"Que entre Maria Angels Feliu", ordenó el presidente del tribunal, Fernando Lacaba. Un silencio sepulcral se adueñó de la sala. La víctima tardó tres minutos en llegar desde la habitación contigua, aunque pareció mucho más tiempo. Desenvuelta, con paso firme, se detuvo delante de la hilera de sillas de los ocho acusados y, desafiante, les repasó con la mirada. Uno a uno.

El agente judicial la cogió del brazo, invitándola a subir el escalón y dejar atrás el banquillo. Se podía cortar el ambiente. Maria Angels Feliu aún giró la cabeza una vez más para observarles. Al llegar a su asiento, se santiguó. Había decidido declarar delante de sus presuntos captores.

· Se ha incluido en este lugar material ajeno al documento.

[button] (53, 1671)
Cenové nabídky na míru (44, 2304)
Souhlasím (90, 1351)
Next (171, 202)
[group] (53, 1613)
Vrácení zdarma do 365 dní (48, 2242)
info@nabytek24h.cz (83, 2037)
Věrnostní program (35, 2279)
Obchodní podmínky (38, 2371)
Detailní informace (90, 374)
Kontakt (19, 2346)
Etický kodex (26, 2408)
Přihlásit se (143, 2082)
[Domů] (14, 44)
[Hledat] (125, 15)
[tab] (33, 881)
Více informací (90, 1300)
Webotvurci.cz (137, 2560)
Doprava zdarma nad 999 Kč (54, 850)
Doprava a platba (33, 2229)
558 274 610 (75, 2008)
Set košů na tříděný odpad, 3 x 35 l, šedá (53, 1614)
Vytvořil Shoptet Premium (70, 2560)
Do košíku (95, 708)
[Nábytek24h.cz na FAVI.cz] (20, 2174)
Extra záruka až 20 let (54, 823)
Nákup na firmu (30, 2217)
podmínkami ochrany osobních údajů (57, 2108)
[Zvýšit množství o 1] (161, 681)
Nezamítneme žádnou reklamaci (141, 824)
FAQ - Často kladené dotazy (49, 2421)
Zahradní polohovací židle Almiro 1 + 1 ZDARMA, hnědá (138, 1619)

Ella, de carácter fuerte y decidido, había explicado a sus más allegados que no quería que los acusados pensasen que les temía.

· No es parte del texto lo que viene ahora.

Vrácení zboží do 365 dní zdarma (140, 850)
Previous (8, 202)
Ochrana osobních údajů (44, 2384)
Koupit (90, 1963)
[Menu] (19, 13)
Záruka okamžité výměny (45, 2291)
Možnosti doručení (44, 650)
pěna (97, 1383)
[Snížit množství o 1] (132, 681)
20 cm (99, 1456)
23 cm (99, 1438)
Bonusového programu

Pero no todo fue tan fácil. Maria Angels Feliu perdió en algunos momentos los nervios. Como, por ejemplo, en las dos ocasiones en que creyó oír risas en la sala y dijo: "Aunque a mí no me importa que se rían". También se puso tensa cuando tuvo que girarse hacia su izquierda para seguir el monitor de vídeo, ya que veía de reojo a los acusados: "¿Tengo que mirar allí?", se preguntó. Tras su comparecencia, a la salida de la vista, su abogado, Carles Monguilod, remarcó que Feliu había hablado "con mucha naturalidad".